WHAT IS BEING ASKED ▸
Whichever lines of the entries hold the word "entry" should be identified and copied.

*** RECORDS TO USE ***

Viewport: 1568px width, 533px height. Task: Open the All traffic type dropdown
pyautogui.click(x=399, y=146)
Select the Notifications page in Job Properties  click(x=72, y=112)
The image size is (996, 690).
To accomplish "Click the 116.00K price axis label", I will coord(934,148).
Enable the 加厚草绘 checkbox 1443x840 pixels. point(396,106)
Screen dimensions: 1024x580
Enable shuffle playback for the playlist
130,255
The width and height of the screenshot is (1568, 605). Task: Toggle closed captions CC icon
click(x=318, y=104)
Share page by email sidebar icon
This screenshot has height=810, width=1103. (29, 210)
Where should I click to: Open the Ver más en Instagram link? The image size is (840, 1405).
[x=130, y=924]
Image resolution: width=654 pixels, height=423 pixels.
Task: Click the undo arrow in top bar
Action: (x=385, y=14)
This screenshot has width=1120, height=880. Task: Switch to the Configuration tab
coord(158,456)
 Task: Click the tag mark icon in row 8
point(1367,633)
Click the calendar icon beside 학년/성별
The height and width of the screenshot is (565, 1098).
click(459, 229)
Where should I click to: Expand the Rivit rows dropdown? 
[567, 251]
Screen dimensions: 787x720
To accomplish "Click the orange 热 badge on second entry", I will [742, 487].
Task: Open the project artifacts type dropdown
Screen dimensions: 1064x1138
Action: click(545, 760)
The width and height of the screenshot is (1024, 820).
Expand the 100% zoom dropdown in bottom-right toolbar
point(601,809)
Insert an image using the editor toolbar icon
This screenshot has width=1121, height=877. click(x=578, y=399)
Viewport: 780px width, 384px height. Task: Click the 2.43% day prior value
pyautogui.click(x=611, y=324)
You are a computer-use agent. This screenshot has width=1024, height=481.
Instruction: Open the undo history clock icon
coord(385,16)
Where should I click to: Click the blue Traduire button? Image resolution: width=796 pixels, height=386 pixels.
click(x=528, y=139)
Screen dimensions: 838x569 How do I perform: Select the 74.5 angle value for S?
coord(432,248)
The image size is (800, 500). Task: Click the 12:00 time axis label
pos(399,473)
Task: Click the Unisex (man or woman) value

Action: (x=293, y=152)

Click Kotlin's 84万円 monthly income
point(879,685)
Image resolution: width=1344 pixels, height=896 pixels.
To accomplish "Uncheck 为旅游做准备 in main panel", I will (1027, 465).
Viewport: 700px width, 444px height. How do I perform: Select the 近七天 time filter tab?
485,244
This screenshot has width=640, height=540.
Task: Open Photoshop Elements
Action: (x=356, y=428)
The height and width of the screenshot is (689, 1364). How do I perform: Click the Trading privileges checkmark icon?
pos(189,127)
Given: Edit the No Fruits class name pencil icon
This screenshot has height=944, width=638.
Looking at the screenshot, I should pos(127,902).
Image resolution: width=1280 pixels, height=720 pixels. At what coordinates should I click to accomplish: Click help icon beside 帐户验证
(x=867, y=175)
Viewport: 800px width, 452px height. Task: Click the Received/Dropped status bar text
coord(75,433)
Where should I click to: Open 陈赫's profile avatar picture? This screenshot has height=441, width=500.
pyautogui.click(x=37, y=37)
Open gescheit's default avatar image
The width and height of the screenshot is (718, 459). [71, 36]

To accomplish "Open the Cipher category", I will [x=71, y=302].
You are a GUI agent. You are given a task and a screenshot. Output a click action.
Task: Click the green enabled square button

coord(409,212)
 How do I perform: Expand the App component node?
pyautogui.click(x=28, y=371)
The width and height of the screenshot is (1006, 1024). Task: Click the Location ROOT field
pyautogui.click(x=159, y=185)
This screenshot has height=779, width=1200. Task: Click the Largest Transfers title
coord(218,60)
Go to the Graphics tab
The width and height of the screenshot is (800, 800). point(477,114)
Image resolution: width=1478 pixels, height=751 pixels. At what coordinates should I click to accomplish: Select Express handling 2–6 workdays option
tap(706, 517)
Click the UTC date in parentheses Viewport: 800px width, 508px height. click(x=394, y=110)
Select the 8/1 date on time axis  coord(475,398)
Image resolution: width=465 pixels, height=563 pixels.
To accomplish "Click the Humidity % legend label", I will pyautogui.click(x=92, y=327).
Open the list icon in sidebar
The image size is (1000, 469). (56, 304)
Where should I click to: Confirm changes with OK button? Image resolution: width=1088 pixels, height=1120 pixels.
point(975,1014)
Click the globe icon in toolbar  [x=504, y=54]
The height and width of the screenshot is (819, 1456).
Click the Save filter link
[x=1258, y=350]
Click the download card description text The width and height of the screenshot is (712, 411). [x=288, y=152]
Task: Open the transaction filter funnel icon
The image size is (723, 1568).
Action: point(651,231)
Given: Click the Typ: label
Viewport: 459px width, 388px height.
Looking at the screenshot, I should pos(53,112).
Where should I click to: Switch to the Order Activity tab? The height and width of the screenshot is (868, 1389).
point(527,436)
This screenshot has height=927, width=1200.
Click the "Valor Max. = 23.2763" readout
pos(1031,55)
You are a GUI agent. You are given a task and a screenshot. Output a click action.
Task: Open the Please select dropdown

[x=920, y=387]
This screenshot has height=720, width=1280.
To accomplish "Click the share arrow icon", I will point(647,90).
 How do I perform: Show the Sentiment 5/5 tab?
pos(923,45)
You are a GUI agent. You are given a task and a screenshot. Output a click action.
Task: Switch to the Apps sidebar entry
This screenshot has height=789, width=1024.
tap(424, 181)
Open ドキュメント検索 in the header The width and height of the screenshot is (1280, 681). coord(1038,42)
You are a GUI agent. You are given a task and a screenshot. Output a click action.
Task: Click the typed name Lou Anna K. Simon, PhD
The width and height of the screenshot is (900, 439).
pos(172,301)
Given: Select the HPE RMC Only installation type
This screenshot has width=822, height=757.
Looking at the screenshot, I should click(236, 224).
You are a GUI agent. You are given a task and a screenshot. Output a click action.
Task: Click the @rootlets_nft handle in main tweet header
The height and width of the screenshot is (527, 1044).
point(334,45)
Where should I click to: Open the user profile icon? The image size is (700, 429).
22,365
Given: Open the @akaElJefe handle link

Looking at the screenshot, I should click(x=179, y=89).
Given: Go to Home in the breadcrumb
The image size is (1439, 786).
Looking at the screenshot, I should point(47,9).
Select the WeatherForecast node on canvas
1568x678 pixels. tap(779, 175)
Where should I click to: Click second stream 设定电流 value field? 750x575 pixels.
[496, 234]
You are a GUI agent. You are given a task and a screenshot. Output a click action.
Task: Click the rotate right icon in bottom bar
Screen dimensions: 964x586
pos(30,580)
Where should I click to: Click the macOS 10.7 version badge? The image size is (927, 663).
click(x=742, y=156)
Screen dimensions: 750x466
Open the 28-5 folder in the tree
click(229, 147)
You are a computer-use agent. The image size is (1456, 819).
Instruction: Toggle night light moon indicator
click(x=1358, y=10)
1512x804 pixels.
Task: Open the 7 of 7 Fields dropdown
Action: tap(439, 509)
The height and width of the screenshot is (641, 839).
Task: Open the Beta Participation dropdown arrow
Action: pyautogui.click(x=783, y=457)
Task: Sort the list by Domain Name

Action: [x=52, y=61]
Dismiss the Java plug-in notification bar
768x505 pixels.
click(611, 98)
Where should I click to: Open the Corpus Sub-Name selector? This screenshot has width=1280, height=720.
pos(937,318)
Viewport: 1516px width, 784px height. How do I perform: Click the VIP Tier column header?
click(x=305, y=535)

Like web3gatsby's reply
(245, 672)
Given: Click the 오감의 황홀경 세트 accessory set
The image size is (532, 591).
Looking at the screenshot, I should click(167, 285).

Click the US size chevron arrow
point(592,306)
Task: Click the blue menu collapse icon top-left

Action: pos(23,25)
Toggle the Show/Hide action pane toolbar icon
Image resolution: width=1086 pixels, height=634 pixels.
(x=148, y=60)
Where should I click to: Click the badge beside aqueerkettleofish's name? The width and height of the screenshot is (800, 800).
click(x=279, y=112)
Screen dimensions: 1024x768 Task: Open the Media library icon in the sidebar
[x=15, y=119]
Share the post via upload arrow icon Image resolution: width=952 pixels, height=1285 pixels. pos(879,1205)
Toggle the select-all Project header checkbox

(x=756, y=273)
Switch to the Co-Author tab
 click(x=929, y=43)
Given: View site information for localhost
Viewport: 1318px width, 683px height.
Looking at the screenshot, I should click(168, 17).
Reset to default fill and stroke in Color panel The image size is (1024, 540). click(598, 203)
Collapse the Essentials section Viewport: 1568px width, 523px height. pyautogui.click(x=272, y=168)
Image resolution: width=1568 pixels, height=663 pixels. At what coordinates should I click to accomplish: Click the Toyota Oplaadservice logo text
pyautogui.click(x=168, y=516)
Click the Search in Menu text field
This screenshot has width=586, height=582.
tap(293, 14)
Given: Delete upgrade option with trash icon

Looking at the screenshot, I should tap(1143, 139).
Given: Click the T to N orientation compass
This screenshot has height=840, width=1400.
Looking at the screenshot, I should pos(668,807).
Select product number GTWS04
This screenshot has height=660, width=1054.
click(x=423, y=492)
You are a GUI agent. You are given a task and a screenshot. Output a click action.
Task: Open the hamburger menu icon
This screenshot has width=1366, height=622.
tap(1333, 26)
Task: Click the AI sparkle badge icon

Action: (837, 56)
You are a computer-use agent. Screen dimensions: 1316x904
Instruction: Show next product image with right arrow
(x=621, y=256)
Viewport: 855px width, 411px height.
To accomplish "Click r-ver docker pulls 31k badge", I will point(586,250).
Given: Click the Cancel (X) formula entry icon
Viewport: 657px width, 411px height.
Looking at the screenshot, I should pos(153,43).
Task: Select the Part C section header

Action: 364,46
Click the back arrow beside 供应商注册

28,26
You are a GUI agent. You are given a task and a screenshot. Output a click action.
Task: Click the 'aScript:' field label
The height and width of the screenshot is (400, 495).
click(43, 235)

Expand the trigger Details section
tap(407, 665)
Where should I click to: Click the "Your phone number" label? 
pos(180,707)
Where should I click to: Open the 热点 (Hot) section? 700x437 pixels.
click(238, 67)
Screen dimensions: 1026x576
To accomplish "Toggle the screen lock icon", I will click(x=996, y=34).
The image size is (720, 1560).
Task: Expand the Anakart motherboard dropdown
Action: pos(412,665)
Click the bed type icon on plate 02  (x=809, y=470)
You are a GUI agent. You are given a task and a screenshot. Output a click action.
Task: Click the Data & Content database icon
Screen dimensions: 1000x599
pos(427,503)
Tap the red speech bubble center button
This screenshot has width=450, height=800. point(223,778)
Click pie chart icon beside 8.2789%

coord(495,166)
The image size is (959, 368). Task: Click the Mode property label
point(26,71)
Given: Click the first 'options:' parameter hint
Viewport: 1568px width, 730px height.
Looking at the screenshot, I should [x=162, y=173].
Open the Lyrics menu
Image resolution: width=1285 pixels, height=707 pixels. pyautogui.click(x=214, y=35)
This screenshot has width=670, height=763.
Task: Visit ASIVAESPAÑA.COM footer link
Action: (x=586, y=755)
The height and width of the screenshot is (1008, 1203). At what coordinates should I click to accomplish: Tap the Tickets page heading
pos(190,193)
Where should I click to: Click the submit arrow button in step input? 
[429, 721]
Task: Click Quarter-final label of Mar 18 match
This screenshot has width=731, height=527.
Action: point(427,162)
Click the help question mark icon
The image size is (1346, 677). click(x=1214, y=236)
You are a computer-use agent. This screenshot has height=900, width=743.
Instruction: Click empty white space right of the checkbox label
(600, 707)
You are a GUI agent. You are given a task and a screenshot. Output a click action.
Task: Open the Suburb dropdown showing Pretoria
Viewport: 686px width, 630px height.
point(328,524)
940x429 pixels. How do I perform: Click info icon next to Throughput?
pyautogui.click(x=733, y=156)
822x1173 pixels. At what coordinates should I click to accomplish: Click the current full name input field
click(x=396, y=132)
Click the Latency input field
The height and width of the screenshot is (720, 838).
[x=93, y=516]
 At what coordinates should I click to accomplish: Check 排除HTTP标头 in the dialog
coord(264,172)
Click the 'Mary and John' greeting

*** End of RECORDS TO USE ***

REPLY TO THE TASK ▸
To accomplish "Click the orange 热 badge on second entry", I will [742, 487].
Task: Switch to the Apps sidebar entry
Given: Click the Cancel (X) formula entry icon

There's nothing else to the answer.